Enrichment of rare CFTR variants in Finnish patients with congenital chloride diarrhea
Abstract
OBJECTIVE: The autosomal recessive disease congenital chloride diarrhea (CLD), caused by loss-of-function mutations in the solute carrier family 26 member 3 (SLC26A3) gene, shows association with inflammatory bowel disease (IBD). However, it is unclear whether IBD risk is associated with genetic or immune signatures. SLC26A3 interacts with several ion transporters linked to intestinal inflammation, such as cystic fibrosis transmembrane conductance regulator (CFTR) and solute carrier family 9 member 3 (SLC9A3) causing congenital sodium diarrhea. We hypothesized that other epithelial channels affecting intestinal salt balance might modulate CLD phenotype or IBD risk.
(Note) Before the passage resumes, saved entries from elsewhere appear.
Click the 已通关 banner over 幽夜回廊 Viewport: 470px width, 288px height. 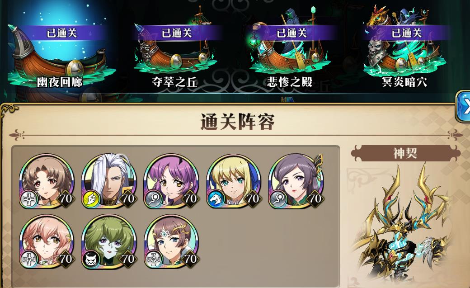tap(61, 33)
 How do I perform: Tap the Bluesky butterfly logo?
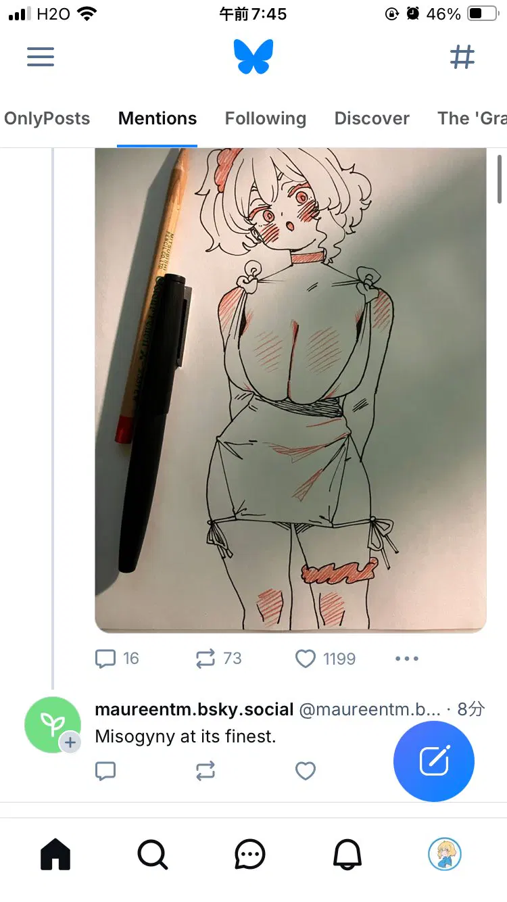[x=254, y=57]
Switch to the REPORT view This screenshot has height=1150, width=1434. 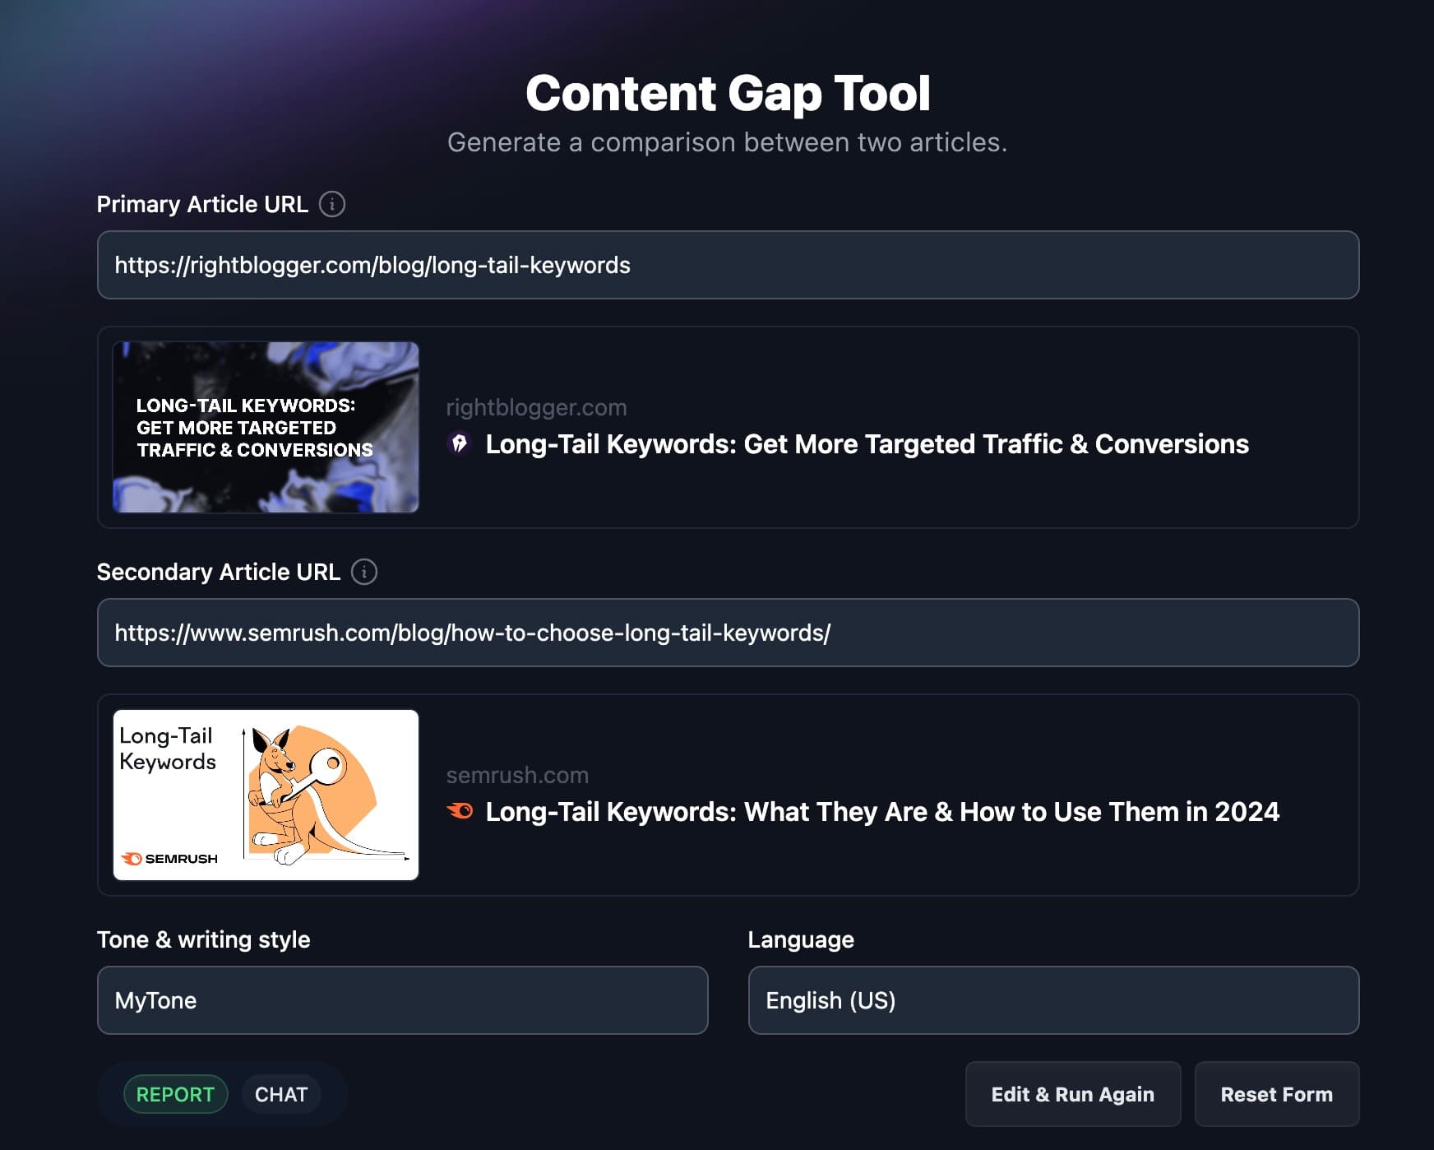pos(175,1094)
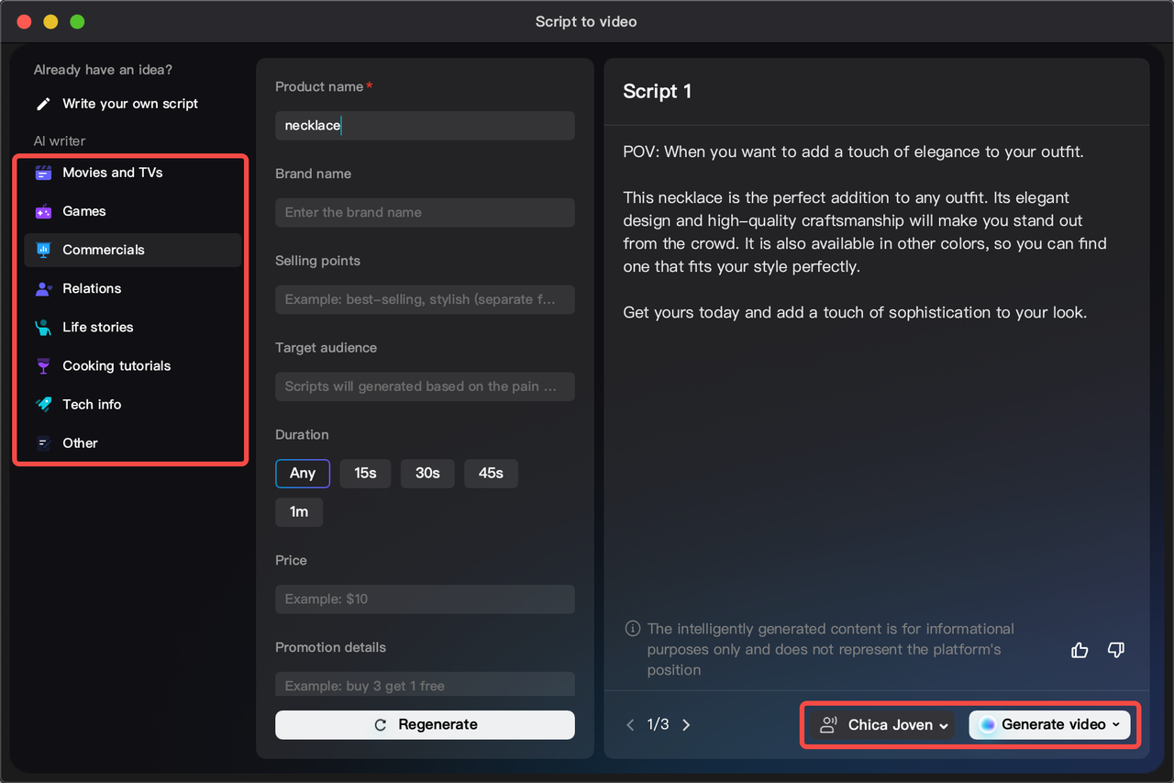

MATERIALS AND METHODS: We analyzed 495 gene variants within 33 ion transporters among 28 patients with CLD and 44,443 population controls. RESULTS: We found three intronic variants at or near the CFTR locus (rs17132543, rs2283054 and rs76622533) showing statistically significant (P < 1.42x10-5) associations with CLD. CONCLUSIONS: These data demonstrate enrichment of rare variants at the CFTR locus in chromosomes harboring the Finnish founder mutation for CLD.